▶ [Task item] The expected answer is every line of the material that contains the word "Nutt".

▶ [Task input]
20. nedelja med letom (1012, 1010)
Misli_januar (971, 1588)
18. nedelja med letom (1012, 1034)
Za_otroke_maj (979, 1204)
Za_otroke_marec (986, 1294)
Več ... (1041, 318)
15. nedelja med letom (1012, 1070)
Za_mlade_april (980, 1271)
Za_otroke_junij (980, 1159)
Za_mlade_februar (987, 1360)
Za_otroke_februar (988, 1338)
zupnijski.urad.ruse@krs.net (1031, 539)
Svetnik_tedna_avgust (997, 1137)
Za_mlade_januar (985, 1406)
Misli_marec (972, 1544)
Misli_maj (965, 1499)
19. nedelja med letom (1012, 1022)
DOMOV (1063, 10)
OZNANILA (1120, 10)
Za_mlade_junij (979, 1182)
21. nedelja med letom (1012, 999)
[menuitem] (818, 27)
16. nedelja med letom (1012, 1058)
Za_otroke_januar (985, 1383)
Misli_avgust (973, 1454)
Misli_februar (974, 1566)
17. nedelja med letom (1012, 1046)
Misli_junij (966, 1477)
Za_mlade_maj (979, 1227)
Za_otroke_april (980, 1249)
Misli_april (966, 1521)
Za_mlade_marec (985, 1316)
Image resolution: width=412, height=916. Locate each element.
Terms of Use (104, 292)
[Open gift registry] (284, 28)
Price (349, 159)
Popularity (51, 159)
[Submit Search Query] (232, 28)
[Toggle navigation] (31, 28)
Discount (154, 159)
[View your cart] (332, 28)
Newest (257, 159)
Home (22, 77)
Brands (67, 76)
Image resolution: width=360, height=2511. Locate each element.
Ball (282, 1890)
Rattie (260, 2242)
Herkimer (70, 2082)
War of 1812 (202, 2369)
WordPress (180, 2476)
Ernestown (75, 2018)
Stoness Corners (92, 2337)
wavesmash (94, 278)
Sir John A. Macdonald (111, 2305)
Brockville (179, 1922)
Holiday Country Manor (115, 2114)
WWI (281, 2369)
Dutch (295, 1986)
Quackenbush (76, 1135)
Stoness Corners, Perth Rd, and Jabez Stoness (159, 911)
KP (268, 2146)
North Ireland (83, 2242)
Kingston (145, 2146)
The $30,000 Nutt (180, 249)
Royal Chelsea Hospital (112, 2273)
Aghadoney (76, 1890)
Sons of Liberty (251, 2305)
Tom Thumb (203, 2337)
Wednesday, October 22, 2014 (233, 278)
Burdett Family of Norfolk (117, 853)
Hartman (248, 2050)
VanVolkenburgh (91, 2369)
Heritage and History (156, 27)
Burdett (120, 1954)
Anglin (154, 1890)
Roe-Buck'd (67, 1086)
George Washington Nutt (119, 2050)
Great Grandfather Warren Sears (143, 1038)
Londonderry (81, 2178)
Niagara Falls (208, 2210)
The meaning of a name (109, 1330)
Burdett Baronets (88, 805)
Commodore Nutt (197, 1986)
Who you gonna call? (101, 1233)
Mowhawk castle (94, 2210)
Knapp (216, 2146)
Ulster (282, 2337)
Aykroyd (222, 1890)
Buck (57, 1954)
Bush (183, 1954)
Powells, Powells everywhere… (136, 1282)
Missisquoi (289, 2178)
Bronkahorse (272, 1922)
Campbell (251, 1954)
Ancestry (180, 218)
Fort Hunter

▶ [Answer below]
The $30,000 Nutt (180, 249)
George Washington Nutt (119, 2050)
Commodore Nutt (197, 1986)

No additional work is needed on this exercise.